Rant-040

 

PassageMaker - May / June 2005

 

Think you can have it all?

Take a course in Photography.

 

I started playing around with photography decades ago. I still remember the realization that every advantage came with an often-unintended disadvantage. Faster film speed could mean a grainy image film. The help of a wide angle, or telephoto lens in framing the image came with the penalty of unwanted distortion. Then there were shutter speed / aperture combinations. Each had it’s own advantage and disadvantage. Success meant maximizing things that made the picture better while minimizing things that could make it worse. To this day, I remember the realization that every plus comes with a minus.

No where is that life-lesson more evident than when buying a new boat. Of course we all understand the concept on some higher plane. Every boat is a compromise… Yada… Yada. Still we remain drawn to the expectation that one boat will meet all of our cruising goals. If our own tendencies aren’t bad enough, folks selling the damned things dial right into those laudable ambitions. You won’t be in a buying mood long, before you notice boats heralded as perfect for everything. Family of six, four, or two: this is the ideal boat. Planned cruising adventures: Open ocean, snorkeling the Bahamas, slogging the Great Circle, gunk holing the Great Lakes: here’s the boat for you (all the same one).
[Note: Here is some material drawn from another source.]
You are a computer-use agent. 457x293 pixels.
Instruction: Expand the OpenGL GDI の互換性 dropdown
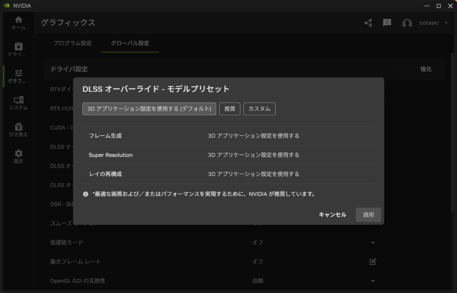click(373, 281)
Sorry gang, for most of us the boat that will bring us to some waterborne Nirvana does not exist. What does, however, is a boat that combines the best features for the kind of boating that we actually do most of the time while minimizing the impact of a lot of things that we don’t. That’s the fuzzy but honest reality that frames the image of the "ideal boat". Unfortunately you are not likely to find that kind of common sense championed in boating ads. Like learning photography, it comes with a little bit of experience and a lot of practice.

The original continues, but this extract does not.